The key is I'm not slowing the team down. I'm using tools they're familiar with. And the whole time, every automation workflow is rolling into a Git repository that our coding agents have full awareness of. Need a new API endpoint for a custom node to integrate with? It's all right there in the same monorepo. In the same session, my coding agents can add endpoints and nodes that hook up to those endpoints. Anyone familiar with N8N sees these nodes show up and it's like magic. It just works.
So what's next with the transcript pipeline specifically? The first step is throwing the raw transcript to an LLM for cleanup. The prompt is basically: you're a basic editor, take this raw voice transcript and correct spelling mistakes using context, pay close attention to technology terms, software names, product names that might be spelled in clever ways, acronyms, that sort of thing. A basic spell-checker pass.
After that, I want to parse out different topics, keywords, subjects from the transcript. Unpack those. Then there's a step to find the greatest hits, the one-liners, the bold statements, the memorable things that are relevant to the topics. That's the proof of humanity. That's the personality, the voice, the hot takes on whatever I covered. Another step might generate what I'm calling a shadow article. Total AI slop, purely for generative search optimization, based on certain keywords from the transcript. We don't care about proof of humanity there. We don't care about my voice as a writer. Then maybe another agent compares the two, uses the SEO and GSO fodder as a foundation but inserts the greatest hits from the actual talk.

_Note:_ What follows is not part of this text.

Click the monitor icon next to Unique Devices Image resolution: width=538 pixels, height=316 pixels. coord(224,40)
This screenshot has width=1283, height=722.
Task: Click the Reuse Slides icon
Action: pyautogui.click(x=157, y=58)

We also need image generation. At the very least, a blog header image. Reach out to something like Stable Diffusion or a third-party service that wraps these foundational models. The prompt would factor in the CyberWorld brand style, the topics covered, and the strongest statements from the human. Before we roll our own, we might just use an API and pay a small subscription.

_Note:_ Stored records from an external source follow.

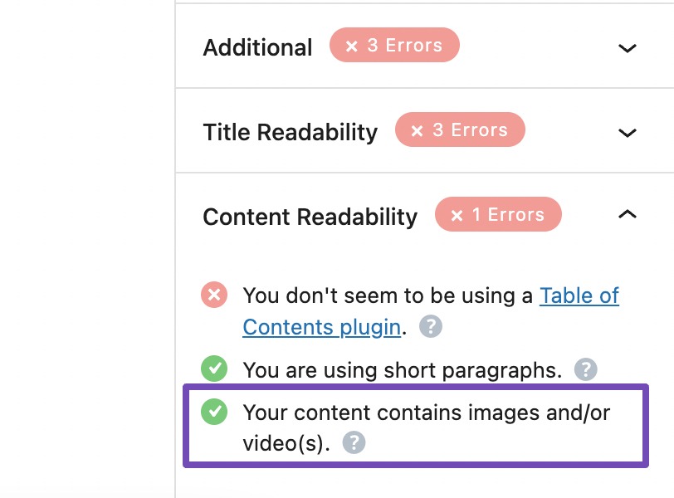Click the red X error icon beside Table of Contents
The height and width of the screenshot is (498, 674).
point(213,295)
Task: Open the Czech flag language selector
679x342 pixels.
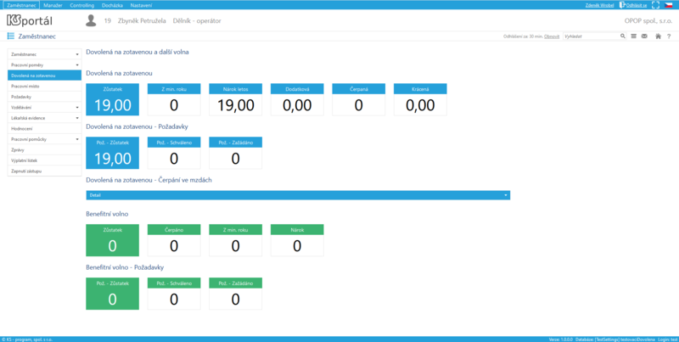Action: pyautogui.click(x=669, y=5)
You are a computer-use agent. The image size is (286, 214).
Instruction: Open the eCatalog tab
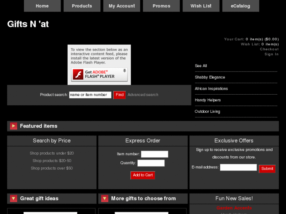(240, 6)
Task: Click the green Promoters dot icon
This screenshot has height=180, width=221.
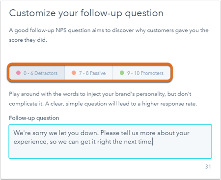Action: (x=122, y=73)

Farther out, there's a whole audio component. Python libraries that can process voice recordings, filter out gaps, clip redundancy. Take the narrative from the audio and generate visuals to go with it. That stuff is farther down the road, but as fast as I'm moving, I don't think it'll actually be that far. The real variable is always client work. Sometimes I get a ton of clients at once and I'm just doing client work to pile up cash reserves.
Right now I've already got a node that pulls transcripts from the website API endpoint and one that uses a GPT model for the initial cleanup. I might switch to a Groq model for that step instead. But the target for the next week, hopefully over the weekend, is to handle all the text processing so these blog automations are actually publishing. The goal: I record a transcript like this, post it into my transcript interface, the automations kick off, and within minutes I've got a blog draft ready to publish. That's where I'm at. That's where I'm going next.